## Exercise directions
The entries that follow include a run beginning at the line with "Task: Click 'Drive" and ending at the line with "The image size is (551, 392)."; restate that run word for word and leave the rest out.

Stored items
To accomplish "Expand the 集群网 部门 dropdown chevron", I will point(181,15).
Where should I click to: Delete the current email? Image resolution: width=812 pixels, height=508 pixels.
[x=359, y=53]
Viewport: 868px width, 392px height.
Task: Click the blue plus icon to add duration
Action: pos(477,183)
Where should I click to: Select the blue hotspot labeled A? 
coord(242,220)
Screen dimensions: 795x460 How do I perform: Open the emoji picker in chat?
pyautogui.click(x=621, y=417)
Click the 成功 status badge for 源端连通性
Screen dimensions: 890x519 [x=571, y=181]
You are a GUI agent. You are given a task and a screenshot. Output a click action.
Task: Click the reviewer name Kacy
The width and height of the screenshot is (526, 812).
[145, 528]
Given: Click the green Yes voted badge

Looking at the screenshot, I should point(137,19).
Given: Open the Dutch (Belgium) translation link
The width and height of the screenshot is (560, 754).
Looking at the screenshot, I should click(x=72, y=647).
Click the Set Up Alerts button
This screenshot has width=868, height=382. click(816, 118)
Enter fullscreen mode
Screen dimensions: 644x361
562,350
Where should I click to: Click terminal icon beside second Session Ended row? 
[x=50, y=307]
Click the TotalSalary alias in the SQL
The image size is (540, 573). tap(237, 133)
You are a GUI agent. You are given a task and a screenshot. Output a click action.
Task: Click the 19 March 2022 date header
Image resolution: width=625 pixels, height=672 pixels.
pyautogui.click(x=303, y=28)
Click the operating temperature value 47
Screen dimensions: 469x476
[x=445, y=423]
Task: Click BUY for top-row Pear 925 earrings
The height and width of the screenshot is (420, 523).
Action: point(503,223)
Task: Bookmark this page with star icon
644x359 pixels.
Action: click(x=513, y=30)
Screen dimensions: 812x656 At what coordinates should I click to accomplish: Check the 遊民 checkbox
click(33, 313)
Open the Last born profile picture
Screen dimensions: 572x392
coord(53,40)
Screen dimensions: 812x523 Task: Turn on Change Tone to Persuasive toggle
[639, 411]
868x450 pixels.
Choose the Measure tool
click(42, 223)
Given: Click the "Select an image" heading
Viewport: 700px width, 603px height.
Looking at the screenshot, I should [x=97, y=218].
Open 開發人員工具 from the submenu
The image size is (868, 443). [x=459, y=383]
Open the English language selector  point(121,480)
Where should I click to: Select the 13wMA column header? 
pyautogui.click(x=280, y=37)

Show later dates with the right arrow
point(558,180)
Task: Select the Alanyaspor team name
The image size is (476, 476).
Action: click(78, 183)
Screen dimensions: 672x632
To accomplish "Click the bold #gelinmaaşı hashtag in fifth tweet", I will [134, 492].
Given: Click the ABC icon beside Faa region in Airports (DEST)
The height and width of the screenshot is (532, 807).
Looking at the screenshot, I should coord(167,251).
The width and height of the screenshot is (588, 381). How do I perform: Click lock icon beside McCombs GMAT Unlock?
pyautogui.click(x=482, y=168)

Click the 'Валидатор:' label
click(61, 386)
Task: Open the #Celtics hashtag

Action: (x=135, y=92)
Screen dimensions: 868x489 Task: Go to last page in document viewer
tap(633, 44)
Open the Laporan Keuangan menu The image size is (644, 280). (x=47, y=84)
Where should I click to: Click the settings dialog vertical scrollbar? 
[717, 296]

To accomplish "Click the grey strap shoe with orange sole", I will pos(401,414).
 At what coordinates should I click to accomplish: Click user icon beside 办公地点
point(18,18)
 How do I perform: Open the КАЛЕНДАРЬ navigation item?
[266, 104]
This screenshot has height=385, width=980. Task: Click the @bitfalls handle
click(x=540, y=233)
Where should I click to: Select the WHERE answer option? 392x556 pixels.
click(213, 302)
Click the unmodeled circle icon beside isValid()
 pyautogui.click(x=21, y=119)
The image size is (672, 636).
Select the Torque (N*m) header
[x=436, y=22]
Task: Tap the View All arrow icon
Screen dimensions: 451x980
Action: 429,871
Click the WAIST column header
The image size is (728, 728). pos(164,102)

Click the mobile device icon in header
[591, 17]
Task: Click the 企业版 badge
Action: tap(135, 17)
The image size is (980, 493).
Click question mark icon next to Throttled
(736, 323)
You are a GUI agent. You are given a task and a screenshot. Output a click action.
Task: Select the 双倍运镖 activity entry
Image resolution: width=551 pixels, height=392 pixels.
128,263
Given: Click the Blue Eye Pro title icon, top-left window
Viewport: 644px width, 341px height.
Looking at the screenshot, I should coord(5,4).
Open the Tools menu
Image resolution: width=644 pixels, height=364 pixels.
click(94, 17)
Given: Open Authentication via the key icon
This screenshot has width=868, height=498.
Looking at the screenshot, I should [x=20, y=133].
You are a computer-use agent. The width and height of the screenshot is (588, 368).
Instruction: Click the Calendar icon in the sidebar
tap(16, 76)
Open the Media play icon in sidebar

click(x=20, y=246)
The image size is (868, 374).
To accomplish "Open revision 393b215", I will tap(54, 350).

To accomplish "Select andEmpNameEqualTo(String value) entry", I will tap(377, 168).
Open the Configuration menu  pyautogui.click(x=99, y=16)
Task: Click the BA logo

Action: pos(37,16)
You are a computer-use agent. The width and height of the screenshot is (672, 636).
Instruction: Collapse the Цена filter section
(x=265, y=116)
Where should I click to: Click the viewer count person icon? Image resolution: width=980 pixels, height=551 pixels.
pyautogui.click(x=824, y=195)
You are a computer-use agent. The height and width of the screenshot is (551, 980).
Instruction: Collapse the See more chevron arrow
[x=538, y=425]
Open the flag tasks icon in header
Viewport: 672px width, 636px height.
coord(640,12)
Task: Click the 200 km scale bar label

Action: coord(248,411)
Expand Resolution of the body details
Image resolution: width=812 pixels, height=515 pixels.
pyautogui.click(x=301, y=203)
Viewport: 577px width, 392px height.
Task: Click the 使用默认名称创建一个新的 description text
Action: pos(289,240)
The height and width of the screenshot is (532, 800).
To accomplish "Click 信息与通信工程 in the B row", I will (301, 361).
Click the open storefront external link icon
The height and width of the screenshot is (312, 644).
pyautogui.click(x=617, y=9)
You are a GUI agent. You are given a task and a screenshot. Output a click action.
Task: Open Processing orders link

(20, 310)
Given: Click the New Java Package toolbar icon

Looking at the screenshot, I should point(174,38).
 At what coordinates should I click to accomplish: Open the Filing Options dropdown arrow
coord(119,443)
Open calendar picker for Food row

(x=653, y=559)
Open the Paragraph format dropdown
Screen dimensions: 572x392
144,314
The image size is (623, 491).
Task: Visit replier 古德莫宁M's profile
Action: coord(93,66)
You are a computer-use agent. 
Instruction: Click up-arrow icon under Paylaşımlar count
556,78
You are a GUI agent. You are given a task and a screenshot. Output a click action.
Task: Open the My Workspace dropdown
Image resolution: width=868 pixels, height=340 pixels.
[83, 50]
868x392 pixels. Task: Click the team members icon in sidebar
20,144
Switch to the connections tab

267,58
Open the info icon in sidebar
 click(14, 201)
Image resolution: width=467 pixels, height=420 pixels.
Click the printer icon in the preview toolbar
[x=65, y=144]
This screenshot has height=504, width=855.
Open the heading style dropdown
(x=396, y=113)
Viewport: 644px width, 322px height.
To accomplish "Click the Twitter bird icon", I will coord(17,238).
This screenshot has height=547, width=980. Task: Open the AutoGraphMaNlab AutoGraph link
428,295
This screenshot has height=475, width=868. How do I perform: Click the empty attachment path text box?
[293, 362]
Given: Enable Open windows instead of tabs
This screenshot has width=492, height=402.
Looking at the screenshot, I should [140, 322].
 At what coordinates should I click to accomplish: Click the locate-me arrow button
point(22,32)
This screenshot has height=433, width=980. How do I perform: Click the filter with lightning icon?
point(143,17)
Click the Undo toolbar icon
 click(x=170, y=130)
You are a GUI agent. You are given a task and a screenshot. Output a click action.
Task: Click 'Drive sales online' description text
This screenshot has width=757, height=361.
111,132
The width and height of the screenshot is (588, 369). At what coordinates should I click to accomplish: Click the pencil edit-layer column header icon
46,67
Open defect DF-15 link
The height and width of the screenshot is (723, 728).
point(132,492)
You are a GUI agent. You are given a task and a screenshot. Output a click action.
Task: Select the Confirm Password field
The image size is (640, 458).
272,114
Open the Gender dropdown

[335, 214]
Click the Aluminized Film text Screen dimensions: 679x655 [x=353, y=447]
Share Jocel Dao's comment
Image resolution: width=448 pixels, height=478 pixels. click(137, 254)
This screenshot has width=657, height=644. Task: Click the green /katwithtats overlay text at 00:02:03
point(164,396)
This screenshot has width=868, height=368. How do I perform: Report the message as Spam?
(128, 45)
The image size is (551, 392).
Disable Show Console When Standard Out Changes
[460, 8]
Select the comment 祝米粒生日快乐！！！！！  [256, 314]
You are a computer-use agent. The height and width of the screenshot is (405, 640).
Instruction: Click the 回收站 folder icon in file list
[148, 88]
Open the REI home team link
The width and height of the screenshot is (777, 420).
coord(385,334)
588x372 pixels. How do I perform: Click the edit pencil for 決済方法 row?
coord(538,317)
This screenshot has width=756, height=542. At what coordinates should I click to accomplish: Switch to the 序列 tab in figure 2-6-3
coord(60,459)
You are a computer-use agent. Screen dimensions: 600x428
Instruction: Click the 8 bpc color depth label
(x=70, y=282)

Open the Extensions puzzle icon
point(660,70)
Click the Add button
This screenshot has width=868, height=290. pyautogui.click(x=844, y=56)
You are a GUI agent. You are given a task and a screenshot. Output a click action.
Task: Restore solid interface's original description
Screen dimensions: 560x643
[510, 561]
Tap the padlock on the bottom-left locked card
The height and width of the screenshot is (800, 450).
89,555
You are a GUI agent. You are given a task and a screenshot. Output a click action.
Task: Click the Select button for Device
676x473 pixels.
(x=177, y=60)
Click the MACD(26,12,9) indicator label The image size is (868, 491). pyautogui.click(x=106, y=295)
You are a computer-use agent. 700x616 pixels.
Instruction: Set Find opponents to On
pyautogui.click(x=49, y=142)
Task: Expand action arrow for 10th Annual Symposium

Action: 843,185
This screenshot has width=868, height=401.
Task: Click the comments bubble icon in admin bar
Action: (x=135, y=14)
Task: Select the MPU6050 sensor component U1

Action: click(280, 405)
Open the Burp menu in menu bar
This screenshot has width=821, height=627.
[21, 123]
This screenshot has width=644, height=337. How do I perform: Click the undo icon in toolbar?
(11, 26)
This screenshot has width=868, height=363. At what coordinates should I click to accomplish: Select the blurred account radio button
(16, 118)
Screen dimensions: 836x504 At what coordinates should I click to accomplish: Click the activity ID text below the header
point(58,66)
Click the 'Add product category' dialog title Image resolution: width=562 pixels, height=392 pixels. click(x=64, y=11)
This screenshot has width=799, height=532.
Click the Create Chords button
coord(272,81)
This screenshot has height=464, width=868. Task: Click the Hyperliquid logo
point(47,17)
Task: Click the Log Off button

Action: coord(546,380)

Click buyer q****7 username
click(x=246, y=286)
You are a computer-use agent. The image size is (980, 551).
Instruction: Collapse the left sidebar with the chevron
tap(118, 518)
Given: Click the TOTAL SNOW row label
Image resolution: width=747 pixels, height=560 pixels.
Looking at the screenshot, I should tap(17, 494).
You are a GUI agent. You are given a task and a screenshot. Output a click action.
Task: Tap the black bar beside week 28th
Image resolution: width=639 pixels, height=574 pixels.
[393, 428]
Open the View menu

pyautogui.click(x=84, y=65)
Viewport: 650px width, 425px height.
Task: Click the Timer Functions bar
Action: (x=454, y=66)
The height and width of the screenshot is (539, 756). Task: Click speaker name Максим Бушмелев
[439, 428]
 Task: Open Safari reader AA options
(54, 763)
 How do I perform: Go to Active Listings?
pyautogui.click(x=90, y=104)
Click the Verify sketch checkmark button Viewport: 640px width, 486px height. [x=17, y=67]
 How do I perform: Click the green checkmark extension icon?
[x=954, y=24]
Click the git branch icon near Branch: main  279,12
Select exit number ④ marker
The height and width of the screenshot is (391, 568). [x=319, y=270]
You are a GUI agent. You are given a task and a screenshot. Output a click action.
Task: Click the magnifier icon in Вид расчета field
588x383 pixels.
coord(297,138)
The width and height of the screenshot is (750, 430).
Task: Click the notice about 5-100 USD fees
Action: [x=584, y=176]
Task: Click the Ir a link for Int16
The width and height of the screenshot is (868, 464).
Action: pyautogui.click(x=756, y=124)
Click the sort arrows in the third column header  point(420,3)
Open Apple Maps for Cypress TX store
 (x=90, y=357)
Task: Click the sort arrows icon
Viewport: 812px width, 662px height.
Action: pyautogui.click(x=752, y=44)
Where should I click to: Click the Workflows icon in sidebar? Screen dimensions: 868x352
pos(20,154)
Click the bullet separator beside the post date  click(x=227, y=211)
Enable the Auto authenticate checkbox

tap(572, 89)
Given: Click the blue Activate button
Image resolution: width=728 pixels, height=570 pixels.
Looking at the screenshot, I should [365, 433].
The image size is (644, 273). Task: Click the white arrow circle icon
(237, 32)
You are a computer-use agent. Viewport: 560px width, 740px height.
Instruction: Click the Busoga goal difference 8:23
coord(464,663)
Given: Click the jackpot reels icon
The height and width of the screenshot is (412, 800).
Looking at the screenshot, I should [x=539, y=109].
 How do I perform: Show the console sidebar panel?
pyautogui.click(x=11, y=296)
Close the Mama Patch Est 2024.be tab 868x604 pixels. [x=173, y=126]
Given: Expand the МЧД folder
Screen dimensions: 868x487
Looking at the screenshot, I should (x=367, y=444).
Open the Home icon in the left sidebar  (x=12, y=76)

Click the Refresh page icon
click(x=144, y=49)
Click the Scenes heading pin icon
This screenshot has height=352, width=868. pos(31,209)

## Solution to the exercise
Task: Click 'Drive sales online' description text
This screenshot has width=757, height=361.
111,132
The width and height of the screenshot is (588, 369). At what coordinates should I click to accomplish: Click the pencil edit-layer column header icon
46,67
Open defect DF-15 link
The height and width of the screenshot is (723, 728).
point(132,492)
You are a GUI agent. You are given a task and a screenshot. Output a click action.
Task: Select the Confirm Password field
The image size is (640, 458).
272,114
Open the Gender dropdown

[335, 214]
Click the Aluminized Film text Screen dimensions: 679x655 [x=353, y=447]
Share Jocel Dao's comment
Image resolution: width=448 pixels, height=478 pixels. click(137, 254)
This screenshot has width=657, height=644. Task: Click the green /katwithtats overlay text at 00:02:03
point(164,396)
This screenshot has width=868, height=368. How do I perform: Report the message as Spam?
(128, 45)
The image size is (551, 392).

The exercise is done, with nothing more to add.